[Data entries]
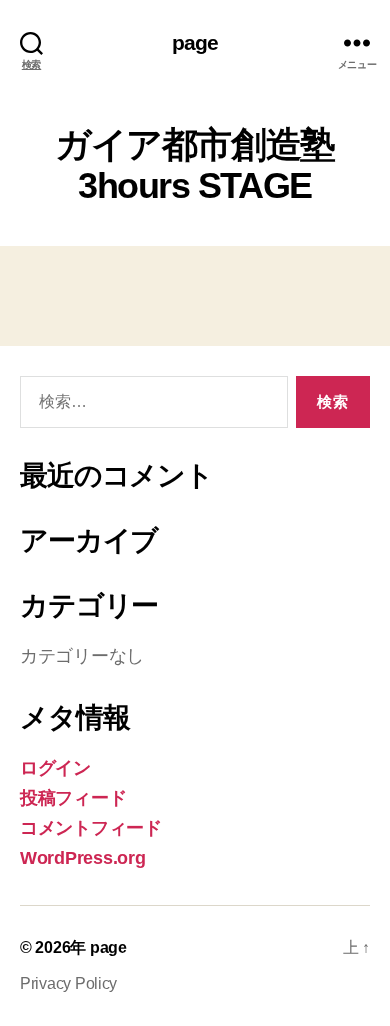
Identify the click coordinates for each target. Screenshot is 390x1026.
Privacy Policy (68, 983)
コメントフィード (91, 828)
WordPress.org (83, 858)
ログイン (55, 768)
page (195, 42)
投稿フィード (73, 798)
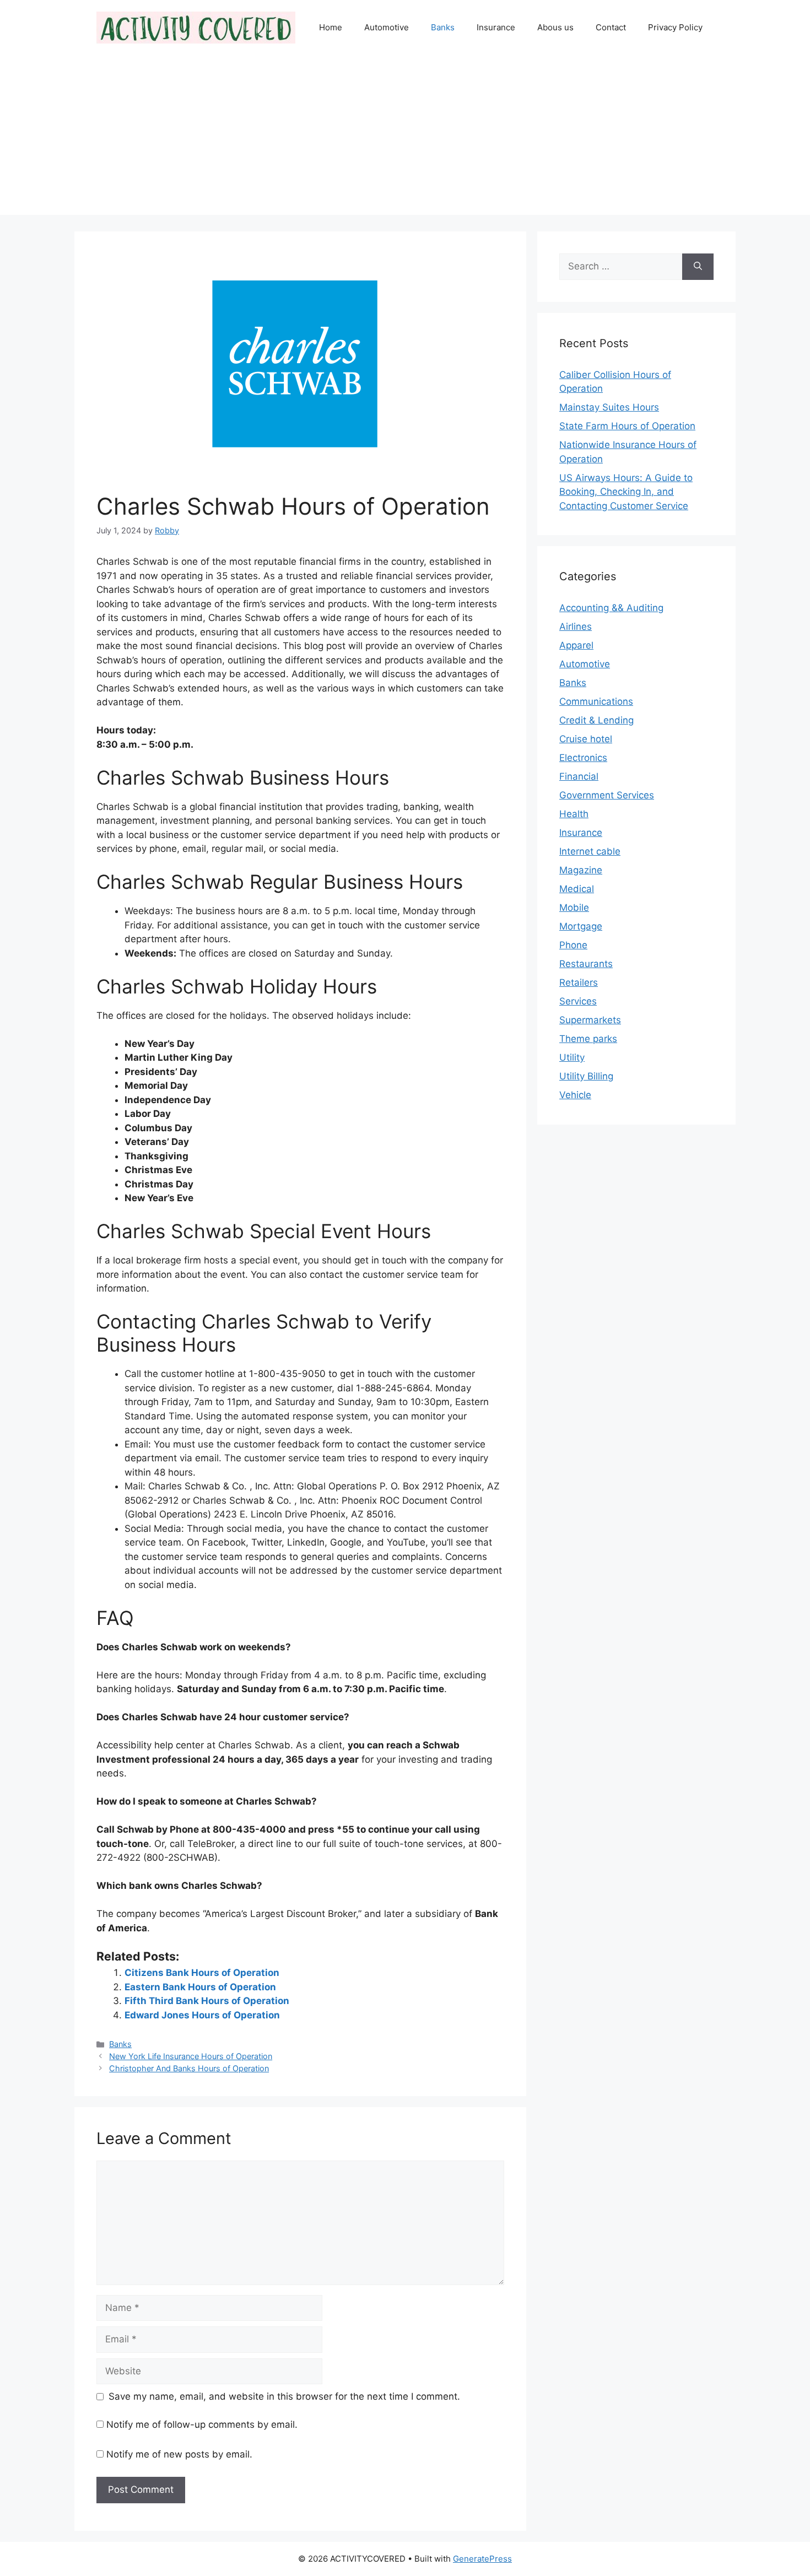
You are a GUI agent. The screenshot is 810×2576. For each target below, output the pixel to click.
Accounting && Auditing (611, 607)
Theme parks (588, 1038)
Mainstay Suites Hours (609, 407)
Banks (443, 27)
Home (330, 27)
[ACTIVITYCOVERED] (195, 27)
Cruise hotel (585, 738)
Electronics (583, 757)
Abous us (555, 27)
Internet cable (589, 851)
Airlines (575, 626)
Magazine (580, 870)
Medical (576, 888)
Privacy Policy (675, 27)
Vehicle (575, 1094)
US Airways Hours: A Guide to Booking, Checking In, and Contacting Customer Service (626, 491)
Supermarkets (590, 1019)
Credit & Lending (596, 720)
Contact (611, 27)
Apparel (576, 645)
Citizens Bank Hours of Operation (202, 1972)
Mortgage (580, 926)
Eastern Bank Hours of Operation (200, 1986)
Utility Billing (586, 1076)
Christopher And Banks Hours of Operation (189, 2068)
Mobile (574, 907)
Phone (573, 945)
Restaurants (586, 963)
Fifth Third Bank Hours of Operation (207, 2000)
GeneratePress (482, 2558)
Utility (572, 1057)
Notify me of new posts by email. (179, 2454)
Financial (578, 776)
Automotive (386, 27)
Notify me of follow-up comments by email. (202, 2424)
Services (578, 1001)
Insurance (496, 27)
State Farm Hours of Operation (627, 425)
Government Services (606, 795)
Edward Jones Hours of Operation (202, 2015)
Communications (596, 701)
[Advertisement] (405, 138)
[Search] (698, 266)
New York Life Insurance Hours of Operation (190, 2056)
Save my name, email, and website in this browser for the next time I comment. (284, 2396)
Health (573, 813)
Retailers (578, 982)
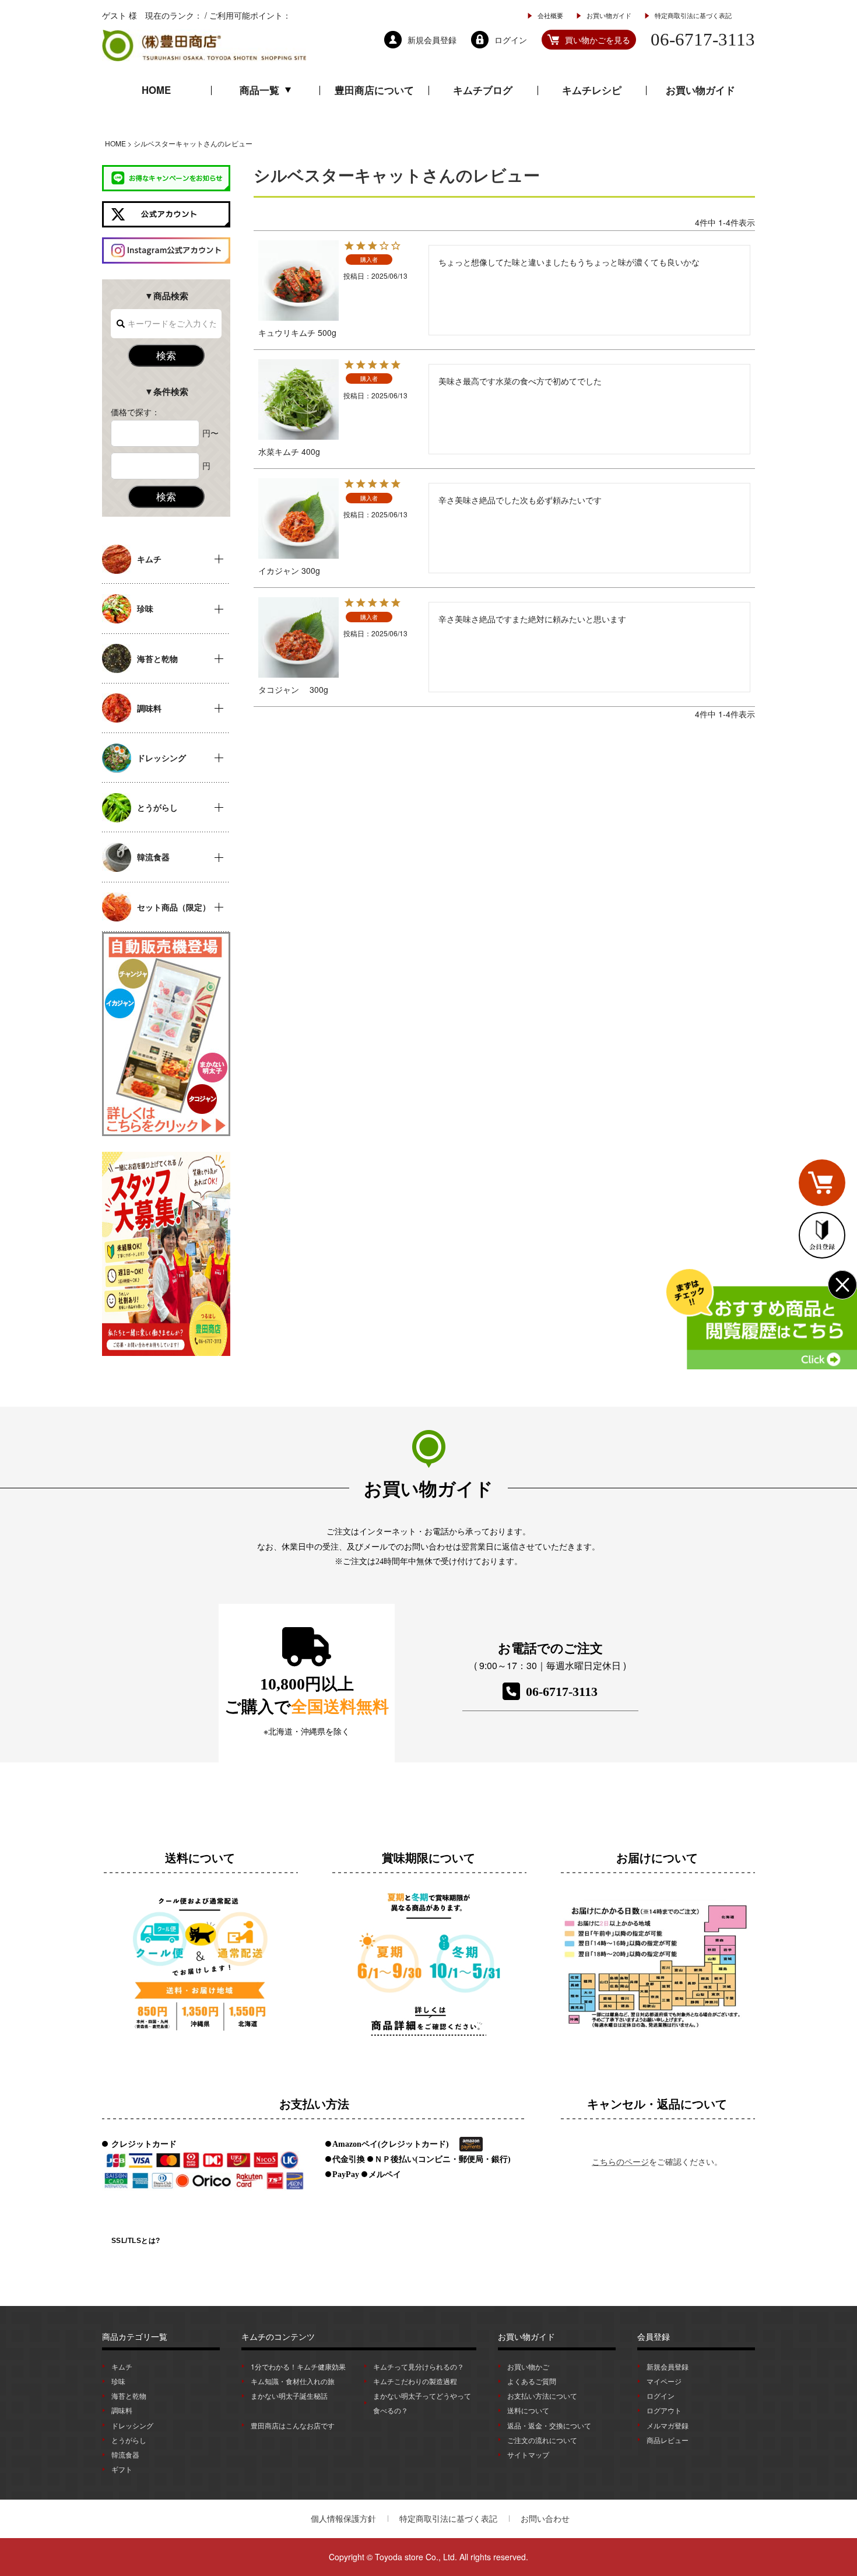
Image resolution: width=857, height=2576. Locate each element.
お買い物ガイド (608, 15)
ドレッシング (132, 2425)
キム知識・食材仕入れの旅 (293, 2381)
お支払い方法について (542, 2395)
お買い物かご (528, 2366)
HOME (156, 90)
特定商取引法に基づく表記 (693, 15)
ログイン (661, 2395)
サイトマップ (528, 2454)
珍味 (118, 2381)
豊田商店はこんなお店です (293, 2425)
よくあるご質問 (531, 2381)
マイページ (664, 2381)
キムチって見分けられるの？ (418, 2366)
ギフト (121, 2469)
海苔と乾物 (128, 2395)
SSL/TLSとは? (135, 2241)
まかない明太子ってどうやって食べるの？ (422, 2403)
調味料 (121, 2410)
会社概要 (550, 15)
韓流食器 (125, 2454)
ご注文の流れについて (542, 2440)
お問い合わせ (545, 2518)
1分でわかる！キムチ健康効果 (298, 2366)
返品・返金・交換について (549, 2425)
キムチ (121, 2366)
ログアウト (664, 2410)
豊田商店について (374, 90)
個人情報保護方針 (343, 2518)
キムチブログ (482, 90)
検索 (166, 355)
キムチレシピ (591, 90)
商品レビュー (668, 2440)
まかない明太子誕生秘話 (289, 2395)
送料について (528, 2410)
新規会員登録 (668, 2366)
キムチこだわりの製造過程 (415, 2381)
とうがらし (128, 2440)
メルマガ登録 (668, 2425)
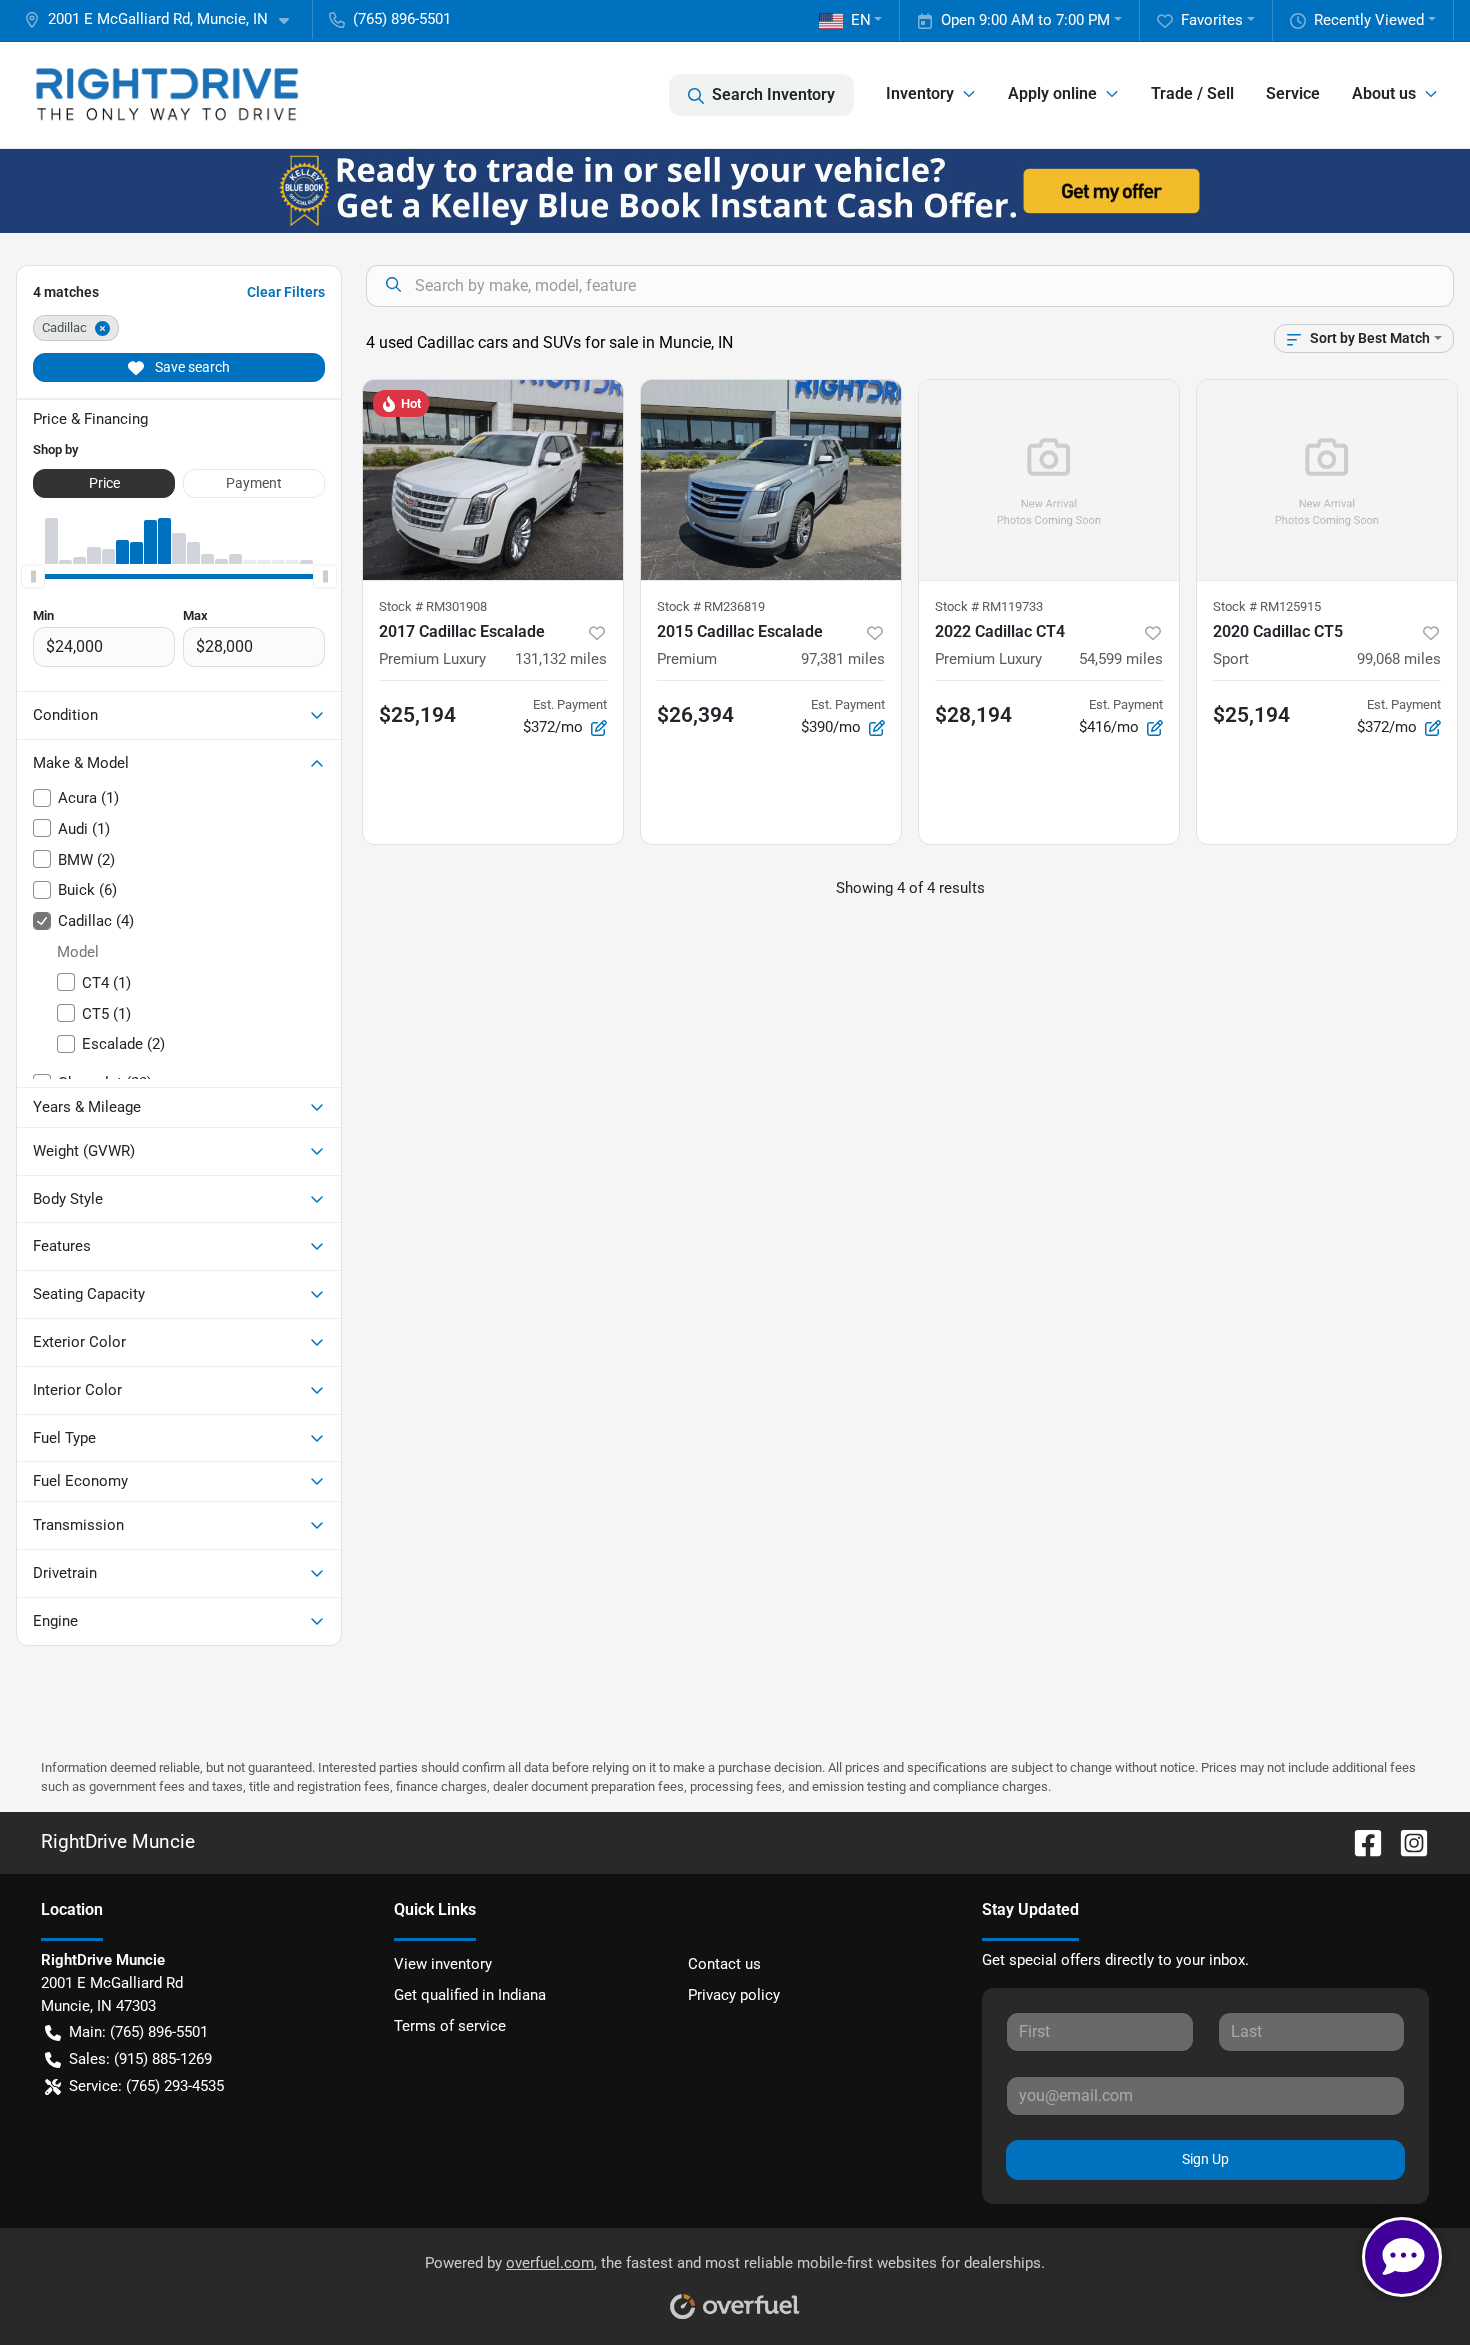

[Exercise brief] With the pictures omitted, restate word for word the lines above from the line that has "Home (330, 27)" up to and including the line that has "お支払い方法について (542, 2395)", and no other lines.

[Worked solution]
Home (330, 27)
[ACTIVITYCOVERED] (195, 27)
Cruise hotel (585, 738)
Electronics (583, 757)
Abous us (555, 27)
Internet cable (589, 851)
Airlines (575, 626)
Magazine (580, 870)
Medical (576, 888)
Privacy Policy (675, 27)
Vehicle (575, 1094)
US Airways Hours: A Guide to Booking, Checking In, and Contacting Customer Service (626, 491)
Supermarkets (590, 1019)
Credit & Lending (596, 720)
Contact (611, 27)
Apparel (576, 645)
Citizens Bank Hours of Operation (202, 1972)
Mortgage (580, 926)
Eastern Bank Hours of Operation (200, 1986)
Utility Billing (586, 1076)
Christopher And Banks Hours of Operation (189, 2068)
Mobile (574, 907)
Phone (573, 945)
Restaurants (586, 963)
Fifth Third Bank Hours of Operation (207, 2000)
GeneratePress (482, 2558)
Utility (572, 1057)
Notify me of new posts by email. (179, 2454)
Financial (578, 776)
Automotive (386, 27)
Notify me of follow-up comments by email. (202, 2424)
Services (578, 1001)
Insurance (496, 27)
State Farm Hours of Operation (627, 425)
Government Services (606, 795)
Edward Jones Hours of Operation (202, 2015)
Communications (596, 701)
[Advertisement] (405, 138)
[Search] (698, 266)
New York Life Insurance Hours of Operation (190, 2056)
Save my name, email, and website in this browser for the next time I comment. (284, 2396)
Health (573, 813)
Retailers (578, 982)
Image resolution: width=857, height=2576. Locate each element.
お買い物ガイド (608, 15)
ドレッシング (132, 2425)
キム知識・食材仕入れの旅 (293, 2381)
お支払い方法について (542, 2395)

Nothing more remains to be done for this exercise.